New treatment strategies for prostate cancer have recently been developed, but multiple malignancies remain a major concern. The aim of this study was to evaluate the characteristics of multiple malignancies and to analyze the risk of secondary malignancies after radiotherapy for prostate cancer.

Methods

From 2000 to 2011, 150 patients with prostate cancer were treated with curative radiotherapy in our department. Patient age range was 54–92 years (median, 70 years), and the follow-up period was 4–142 months (median, 48 months). The incidence of multiple primary cancers was compared with the estimated incidence.

Results

A total of 147 patients (98 %) survived more than 12 months (12–142 months; median, 48 months); 20/150 patients (13 %) died within 10 years.

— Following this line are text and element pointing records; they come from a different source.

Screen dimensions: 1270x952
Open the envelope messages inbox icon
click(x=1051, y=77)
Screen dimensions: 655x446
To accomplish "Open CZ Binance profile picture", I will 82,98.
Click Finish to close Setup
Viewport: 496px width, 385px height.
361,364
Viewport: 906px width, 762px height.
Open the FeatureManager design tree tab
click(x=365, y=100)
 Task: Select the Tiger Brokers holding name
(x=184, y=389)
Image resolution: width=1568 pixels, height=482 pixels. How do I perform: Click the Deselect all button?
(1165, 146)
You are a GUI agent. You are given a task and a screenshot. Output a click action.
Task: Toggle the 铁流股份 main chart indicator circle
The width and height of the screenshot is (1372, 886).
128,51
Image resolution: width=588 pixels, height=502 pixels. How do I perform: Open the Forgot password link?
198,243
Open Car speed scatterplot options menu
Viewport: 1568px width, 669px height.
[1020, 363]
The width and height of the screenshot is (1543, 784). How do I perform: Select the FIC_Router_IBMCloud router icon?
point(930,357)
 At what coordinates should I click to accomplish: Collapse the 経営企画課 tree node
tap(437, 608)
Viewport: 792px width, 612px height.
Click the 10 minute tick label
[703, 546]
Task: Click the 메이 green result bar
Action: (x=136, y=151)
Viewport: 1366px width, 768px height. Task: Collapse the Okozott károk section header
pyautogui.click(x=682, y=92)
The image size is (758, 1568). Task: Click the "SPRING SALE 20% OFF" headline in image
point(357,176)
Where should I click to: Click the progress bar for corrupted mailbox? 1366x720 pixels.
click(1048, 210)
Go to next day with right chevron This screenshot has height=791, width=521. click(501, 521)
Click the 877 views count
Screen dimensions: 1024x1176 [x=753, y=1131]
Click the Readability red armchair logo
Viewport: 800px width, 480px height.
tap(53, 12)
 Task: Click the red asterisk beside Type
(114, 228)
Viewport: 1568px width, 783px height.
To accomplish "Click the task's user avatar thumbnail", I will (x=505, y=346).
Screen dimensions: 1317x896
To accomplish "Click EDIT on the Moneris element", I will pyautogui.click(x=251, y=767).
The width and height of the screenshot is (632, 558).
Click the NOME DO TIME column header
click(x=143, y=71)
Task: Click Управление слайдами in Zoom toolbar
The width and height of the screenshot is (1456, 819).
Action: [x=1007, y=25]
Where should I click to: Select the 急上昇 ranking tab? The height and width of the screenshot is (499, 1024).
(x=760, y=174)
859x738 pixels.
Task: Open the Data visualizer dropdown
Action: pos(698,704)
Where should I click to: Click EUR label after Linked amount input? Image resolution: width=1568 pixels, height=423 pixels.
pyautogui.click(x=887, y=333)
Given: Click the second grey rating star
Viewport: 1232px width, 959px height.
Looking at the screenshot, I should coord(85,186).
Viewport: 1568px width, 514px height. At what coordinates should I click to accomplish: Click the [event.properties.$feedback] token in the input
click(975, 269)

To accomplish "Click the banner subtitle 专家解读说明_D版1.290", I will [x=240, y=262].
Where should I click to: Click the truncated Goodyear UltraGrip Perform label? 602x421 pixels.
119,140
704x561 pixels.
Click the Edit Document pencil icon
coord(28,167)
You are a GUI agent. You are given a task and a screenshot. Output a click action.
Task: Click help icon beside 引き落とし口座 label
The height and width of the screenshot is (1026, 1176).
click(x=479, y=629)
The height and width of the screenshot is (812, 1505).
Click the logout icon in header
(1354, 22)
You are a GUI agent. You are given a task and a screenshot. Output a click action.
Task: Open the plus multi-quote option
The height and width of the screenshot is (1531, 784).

Cause of death was recurrent prostate cancer in 11 patients, other primary malignancies in 7 patients, and cardiovascular disease in 2 patients. Multiple primary cancers were present in 26 of 150 patients (17 %), including 16 subsequent malignancies (11 %) with latent periods of 13–83 months (median, 43 months). The subsequent non-prostate malignancies were lung cancer in 4 patients, urinary bladder or ureter cancer in 4, stomach cancer in 3, malignant lymphoma in 2, and other in 3. Analysis of the observed incidence of secondary malignancies compared with the estimated incidence in the general population revealed a higher incidence of ureter cancer and malignant lymphoma.

Conclusion

Close attention should be paid to secondary malignancies after radiotherapy for prostate cancer, including malignancies occurring within 5 years, which could be attributable to radiotherapy.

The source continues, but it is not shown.